=== PROBLEM REQUIREMENTS ===
Wherever the listing has a line with the string "computer", copy that line out.

== Segment start ==

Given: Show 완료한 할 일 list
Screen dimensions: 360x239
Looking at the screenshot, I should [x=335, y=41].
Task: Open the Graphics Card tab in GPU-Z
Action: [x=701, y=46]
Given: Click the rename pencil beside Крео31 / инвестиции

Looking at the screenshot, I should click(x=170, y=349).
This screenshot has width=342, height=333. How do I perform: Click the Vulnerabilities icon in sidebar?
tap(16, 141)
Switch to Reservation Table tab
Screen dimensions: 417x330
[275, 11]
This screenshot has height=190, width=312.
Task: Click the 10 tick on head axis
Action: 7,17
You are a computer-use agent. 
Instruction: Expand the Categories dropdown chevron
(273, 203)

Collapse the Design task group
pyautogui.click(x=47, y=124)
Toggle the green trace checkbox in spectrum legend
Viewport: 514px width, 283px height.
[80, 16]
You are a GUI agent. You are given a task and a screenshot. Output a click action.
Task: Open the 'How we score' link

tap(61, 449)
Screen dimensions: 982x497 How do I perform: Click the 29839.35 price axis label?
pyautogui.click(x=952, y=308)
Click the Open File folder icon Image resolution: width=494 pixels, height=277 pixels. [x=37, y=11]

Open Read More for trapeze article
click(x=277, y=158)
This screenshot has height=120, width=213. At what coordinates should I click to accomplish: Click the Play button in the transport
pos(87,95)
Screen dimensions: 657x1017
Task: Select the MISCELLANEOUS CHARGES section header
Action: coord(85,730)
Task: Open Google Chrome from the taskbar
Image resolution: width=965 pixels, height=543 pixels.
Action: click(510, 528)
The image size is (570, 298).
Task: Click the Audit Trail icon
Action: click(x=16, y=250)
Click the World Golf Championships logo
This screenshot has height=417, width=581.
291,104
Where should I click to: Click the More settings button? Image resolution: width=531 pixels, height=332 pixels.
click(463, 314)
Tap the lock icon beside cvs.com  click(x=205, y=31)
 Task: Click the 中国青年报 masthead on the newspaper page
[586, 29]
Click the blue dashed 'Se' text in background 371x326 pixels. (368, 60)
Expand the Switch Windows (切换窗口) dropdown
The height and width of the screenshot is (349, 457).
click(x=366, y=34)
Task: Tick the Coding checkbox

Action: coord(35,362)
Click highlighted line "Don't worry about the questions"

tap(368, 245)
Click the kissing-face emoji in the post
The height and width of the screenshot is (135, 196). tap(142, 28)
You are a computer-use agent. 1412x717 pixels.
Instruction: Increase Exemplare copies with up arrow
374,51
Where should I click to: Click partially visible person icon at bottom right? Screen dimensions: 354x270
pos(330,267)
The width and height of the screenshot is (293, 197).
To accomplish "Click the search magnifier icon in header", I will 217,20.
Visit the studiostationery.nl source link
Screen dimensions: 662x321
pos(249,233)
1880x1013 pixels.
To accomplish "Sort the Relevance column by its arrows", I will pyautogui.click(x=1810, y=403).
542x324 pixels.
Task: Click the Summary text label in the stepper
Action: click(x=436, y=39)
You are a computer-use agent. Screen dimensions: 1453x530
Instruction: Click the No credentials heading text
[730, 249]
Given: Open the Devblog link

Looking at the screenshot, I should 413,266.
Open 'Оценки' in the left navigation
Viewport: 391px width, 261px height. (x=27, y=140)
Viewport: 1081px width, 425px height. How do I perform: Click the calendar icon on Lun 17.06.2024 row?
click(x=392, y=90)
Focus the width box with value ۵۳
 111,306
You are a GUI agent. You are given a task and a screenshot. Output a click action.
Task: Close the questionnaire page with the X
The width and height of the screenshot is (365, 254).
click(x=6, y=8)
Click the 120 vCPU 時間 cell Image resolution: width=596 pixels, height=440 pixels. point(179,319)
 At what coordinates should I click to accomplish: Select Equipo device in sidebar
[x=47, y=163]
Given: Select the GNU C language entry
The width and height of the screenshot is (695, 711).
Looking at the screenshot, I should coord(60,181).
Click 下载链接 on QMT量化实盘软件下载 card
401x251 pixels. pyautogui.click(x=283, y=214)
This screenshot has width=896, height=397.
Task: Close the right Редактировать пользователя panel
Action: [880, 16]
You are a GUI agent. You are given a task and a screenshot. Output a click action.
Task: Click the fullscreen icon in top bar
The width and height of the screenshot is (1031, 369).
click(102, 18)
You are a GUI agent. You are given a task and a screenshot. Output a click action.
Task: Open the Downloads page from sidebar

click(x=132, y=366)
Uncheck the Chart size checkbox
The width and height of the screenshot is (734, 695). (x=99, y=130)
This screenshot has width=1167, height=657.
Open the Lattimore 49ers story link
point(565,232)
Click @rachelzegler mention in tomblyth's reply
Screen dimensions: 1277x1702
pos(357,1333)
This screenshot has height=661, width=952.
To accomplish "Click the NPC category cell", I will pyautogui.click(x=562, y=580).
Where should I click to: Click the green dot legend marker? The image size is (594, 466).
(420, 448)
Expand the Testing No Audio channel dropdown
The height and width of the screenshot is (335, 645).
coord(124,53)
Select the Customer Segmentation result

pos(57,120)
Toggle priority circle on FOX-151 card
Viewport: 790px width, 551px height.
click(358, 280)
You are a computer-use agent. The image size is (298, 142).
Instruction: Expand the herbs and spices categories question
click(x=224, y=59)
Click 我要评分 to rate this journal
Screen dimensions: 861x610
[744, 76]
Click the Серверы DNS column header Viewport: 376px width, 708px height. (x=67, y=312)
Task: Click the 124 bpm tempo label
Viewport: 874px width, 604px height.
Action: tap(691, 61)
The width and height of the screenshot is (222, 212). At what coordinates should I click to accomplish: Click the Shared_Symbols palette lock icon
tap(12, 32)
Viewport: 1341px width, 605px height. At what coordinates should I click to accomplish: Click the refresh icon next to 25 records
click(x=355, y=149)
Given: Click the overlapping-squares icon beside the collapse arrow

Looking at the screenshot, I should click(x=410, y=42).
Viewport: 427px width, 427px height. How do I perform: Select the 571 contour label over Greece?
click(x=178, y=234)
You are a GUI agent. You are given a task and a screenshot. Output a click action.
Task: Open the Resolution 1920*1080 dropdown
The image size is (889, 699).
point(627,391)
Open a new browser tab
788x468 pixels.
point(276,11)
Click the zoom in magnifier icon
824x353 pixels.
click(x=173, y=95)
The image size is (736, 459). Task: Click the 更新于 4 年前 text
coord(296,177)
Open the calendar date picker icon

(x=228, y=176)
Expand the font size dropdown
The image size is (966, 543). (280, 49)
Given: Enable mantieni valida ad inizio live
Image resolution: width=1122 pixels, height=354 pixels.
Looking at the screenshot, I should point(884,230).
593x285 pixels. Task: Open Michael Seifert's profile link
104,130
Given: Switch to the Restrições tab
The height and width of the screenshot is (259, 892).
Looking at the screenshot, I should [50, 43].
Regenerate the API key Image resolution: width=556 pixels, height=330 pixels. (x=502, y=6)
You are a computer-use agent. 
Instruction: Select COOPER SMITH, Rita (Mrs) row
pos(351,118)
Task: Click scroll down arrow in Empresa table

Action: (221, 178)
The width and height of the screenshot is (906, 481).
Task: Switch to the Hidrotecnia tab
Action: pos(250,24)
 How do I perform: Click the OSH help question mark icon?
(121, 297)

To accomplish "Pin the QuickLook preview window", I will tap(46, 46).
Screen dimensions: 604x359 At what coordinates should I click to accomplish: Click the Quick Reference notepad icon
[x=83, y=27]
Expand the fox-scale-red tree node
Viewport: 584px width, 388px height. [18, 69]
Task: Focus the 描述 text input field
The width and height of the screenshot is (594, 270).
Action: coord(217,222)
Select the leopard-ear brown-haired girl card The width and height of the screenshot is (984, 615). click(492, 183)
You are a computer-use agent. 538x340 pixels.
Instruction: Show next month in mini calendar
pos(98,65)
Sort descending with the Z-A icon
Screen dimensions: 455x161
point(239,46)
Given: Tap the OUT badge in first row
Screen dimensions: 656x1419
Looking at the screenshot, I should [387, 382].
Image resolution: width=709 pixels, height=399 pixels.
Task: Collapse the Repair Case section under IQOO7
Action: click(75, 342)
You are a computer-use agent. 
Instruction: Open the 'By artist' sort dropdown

== Segment end ==

=== EXERCISE SOLUTION ===
You are a computer-use agent. 
You are a computer-use agent. 1412x717 pixels.
You are a computer-use agent. Screen dimensions: 1453x530
You are a computer-use agent. The image size is (298, 142).
You are a computer-use agent. 
You are a computer-use agent. 538x340 pixels.
You are a computer-use agent. 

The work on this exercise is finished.